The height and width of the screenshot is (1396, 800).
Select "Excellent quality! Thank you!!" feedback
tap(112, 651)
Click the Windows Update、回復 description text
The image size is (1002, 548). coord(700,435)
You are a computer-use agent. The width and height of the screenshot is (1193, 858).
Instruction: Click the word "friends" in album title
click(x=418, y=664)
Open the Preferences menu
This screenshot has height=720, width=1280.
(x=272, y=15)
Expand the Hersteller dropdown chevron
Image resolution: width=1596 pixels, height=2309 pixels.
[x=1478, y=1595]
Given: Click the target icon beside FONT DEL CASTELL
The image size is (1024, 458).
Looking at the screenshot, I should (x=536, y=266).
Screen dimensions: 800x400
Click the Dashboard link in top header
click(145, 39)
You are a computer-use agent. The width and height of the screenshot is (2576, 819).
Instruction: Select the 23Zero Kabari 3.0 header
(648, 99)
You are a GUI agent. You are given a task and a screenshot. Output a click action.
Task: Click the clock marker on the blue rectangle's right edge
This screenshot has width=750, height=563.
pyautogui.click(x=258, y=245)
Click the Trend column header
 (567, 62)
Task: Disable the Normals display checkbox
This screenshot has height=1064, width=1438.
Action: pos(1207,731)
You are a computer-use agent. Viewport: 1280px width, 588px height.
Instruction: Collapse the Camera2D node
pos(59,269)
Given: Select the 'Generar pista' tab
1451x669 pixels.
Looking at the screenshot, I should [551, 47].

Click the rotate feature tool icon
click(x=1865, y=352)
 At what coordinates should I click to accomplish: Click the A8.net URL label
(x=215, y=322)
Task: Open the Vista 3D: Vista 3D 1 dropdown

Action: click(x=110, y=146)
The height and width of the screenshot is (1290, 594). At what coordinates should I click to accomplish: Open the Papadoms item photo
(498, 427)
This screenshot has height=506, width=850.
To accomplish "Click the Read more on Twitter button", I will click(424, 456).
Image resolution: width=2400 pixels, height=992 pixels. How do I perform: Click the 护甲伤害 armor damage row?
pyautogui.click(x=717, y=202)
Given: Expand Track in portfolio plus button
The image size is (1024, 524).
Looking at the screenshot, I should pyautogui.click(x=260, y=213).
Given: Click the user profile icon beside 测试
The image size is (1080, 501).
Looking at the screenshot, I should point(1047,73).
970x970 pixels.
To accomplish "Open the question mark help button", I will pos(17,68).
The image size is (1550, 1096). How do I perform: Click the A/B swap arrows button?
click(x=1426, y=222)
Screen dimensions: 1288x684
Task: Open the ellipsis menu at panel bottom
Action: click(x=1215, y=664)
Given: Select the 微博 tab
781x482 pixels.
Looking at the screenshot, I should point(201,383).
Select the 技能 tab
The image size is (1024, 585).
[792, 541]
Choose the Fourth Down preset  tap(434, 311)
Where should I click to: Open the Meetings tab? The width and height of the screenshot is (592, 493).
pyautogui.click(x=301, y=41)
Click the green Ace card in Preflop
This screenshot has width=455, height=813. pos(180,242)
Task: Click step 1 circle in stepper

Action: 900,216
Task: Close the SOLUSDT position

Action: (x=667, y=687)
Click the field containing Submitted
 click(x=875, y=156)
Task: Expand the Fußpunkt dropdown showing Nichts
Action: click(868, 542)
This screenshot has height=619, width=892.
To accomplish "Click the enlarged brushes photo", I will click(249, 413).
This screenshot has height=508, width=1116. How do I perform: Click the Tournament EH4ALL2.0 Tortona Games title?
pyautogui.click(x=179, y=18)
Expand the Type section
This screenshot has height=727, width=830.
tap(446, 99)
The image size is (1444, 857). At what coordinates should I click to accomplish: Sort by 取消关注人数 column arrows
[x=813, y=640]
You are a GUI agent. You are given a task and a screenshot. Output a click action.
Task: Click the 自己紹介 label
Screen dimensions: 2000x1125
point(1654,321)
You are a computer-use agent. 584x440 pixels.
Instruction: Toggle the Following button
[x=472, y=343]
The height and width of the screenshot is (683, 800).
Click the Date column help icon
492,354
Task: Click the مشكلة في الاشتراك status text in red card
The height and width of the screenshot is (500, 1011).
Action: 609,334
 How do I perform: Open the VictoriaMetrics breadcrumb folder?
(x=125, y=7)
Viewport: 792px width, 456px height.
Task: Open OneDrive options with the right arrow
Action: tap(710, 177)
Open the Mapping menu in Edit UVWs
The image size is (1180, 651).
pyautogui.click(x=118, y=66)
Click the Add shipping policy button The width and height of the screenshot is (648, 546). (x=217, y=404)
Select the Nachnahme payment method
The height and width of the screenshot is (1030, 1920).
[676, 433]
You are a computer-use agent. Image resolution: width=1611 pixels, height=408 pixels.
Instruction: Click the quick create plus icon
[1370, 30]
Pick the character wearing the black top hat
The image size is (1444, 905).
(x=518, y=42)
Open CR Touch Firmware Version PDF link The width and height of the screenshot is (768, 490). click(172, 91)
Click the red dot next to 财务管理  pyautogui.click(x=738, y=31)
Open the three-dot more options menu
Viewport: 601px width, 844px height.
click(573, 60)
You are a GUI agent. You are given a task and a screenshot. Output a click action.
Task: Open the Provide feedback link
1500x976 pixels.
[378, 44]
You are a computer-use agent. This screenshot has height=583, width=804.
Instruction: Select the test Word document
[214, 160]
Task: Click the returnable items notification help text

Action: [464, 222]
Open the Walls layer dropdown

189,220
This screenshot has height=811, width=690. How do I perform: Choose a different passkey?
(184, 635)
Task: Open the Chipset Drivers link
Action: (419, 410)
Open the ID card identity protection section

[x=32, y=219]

- WHAT YOU HAVE TO DO: Return each line above where the word "beside" shows up.

- ANSWER TO THIS PROBLEM:
Given: Click the target icon beside FONT DEL CASTELL
Given: Click the user profile icon beside 测试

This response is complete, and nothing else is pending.